The meeting opens with a workshop on Shared Media & Data Repositories, and What’s New in Scholarly Systems.
Elli Mylonas and Patrick Yott from Brown lead off the morning talking about Librarians, Academic Support and the Faculty: A dialogue towards planning a digital repository. They enact a conversation between a librarian, a technologist, and a faculty member about digital repositories. The conversation revolves around the tension between a static view of digital objects that allows preservation and access vs. a dynamic view of content that allows for development of the objects over time and reuse over time.
Jim DeRoest, from our very own UW, is talking about the Digital Well asset management system, and how it supports the Research Channel. Digital Well is metadata-centric – the storage is abstracted, which allows for use of different storage back ends. Research Channel has thousands of hours of video stored in the Well, with about 30k objects. The total number of objects in the Well is around 300k ranging from jpgs to high-def uncompressed video (1 hour is several terabytes of data). A good collection to look at is kexp.org – all of the content there is being driven from the Well. The next step is Research1, which will be announced at Internet2. It’s a YouTube-like interface that acts as a portal for research content.

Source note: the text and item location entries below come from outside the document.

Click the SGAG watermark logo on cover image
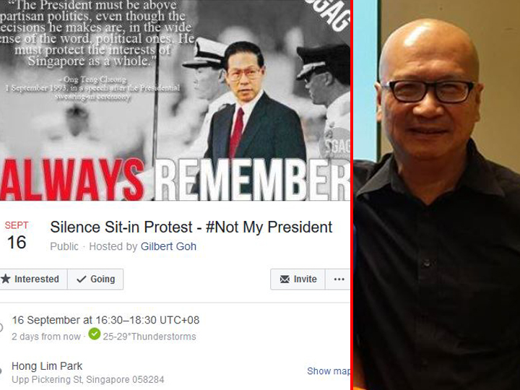Viewport: 520px width, 390px height. point(336,145)
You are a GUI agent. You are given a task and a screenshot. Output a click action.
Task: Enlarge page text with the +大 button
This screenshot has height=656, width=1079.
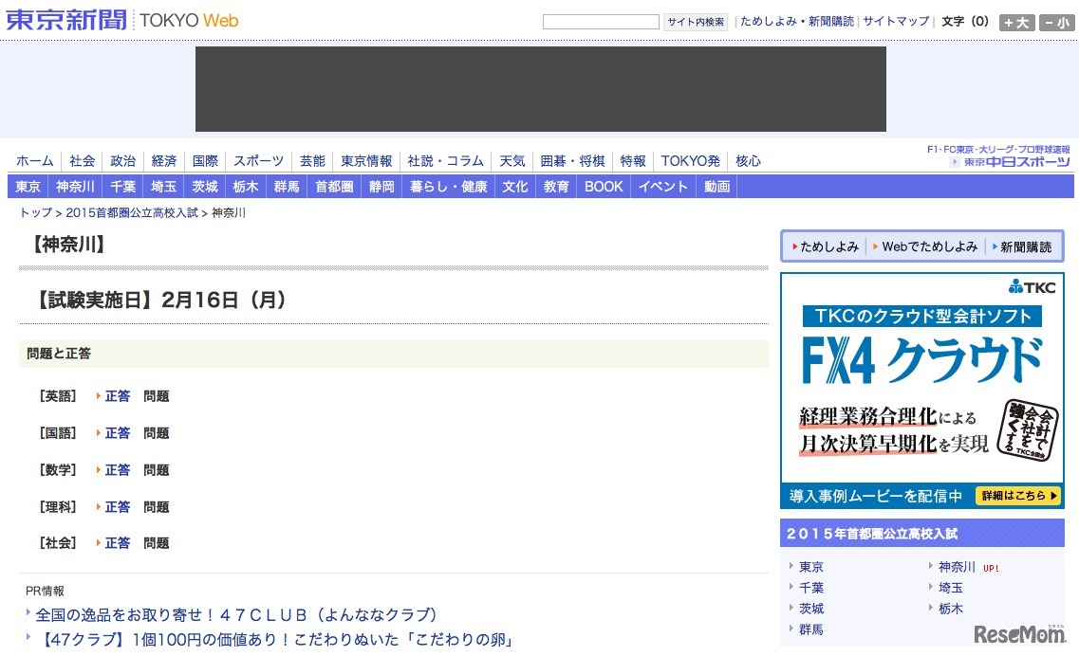[1015, 23]
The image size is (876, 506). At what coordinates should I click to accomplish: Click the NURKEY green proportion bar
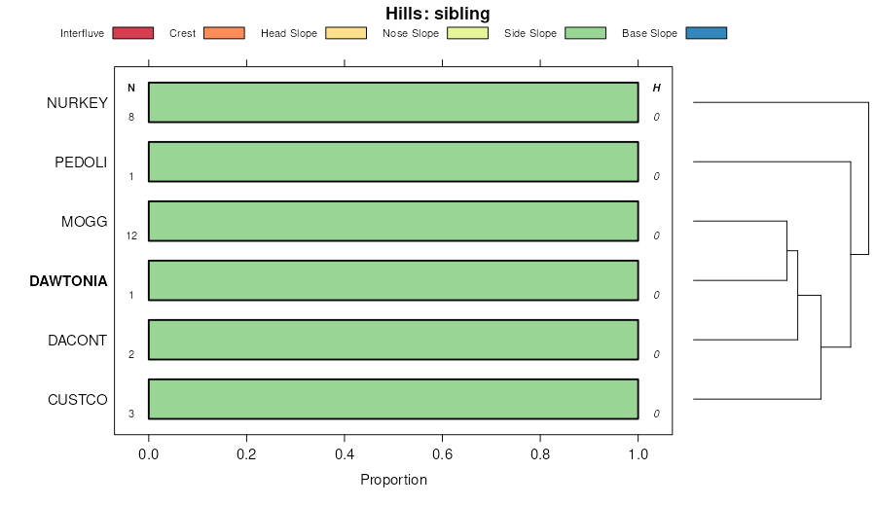click(x=393, y=102)
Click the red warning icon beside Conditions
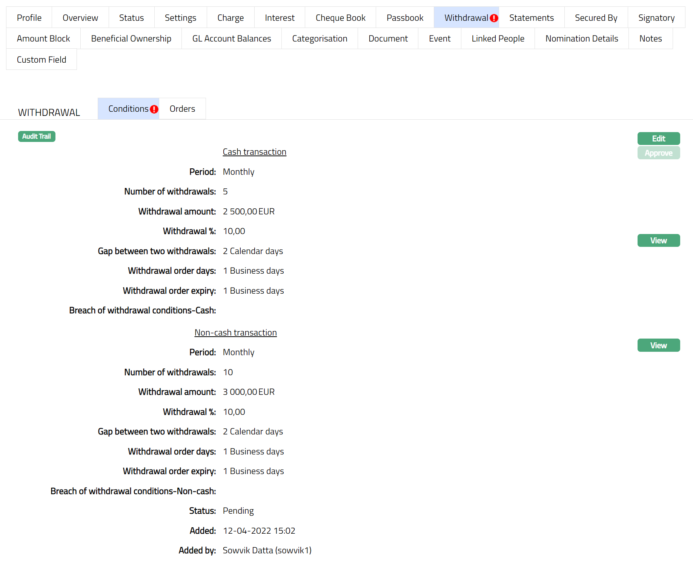The height and width of the screenshot is (562, 693). point(154,109)
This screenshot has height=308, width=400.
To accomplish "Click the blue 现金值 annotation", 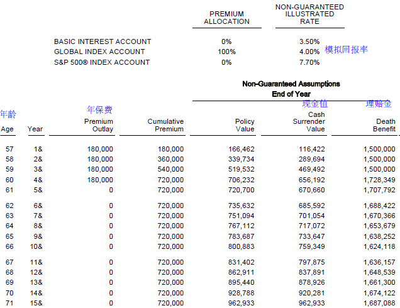I will (x=315, y=104).
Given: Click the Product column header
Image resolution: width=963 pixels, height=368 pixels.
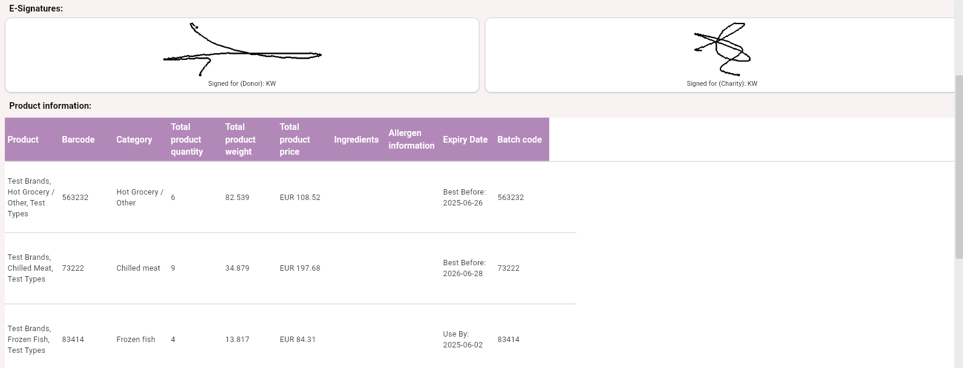Looking at the screenshot, I should [x=23, y=140].
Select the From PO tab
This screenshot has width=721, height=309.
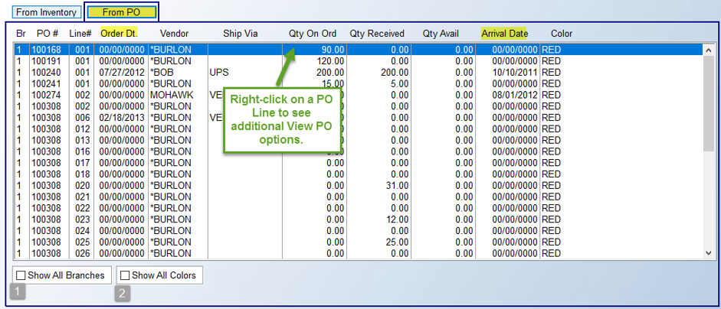(121, 12)
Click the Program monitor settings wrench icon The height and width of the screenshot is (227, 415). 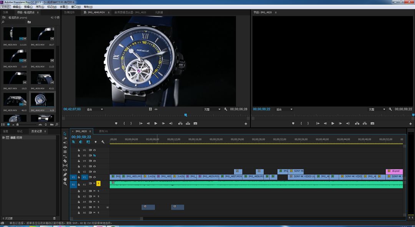click(390, 109)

There’s a bunch of discussion of what the funding models for this sort of repository are like. Jack Duwe suggests that one place we might look for business models for “forever” storage is the cemetery industry – what the call “perpetual care”.
Jim Kerkhoff and Peter Keane from the University of Texas at Austin are talking about DASe, their Digital Archive Service. It’s a PHP-based system. This came out of the need to digitize a slide archive in fine arts, containing about .5 million images used in multiple courses. They’ve built it to be flexible, to be able to adapt to changing needs as they emerge, like private collections, modules for custom interfaces, etc. They’re talking about using folders in Xythos as an ingest mechanism for DASe. There’s a question from another campus that’s losing customers to Google Images. Peter notes that it’s very important to remain agile and figure out how to be quickly responsive to needs and understand how to meet the needs.
Qing Dong is talking about Thalia at MIT, an enterprise image storage and management application. It’s designed to support both departmental and personal academic needs, part of a long-germ content management strategy. It’s built on AlFresco, using OpenLaszlo and Flash for the web interface. They’ve built a REST interface.
Tim Sigmon is describing U Virginia’s Academic Information Space, which has a goal to enable users to work with diital resources in an integrated environment. It’s a partnership with the Libraries. The core is the Digital Library (Fedora-based) and the Scholar’s Workbench (based on Sakai and a Fedora-based object repository).
Gary Worley from Va Tech (this must be the Virgina portion of the morning) is talking about how they support digital collections.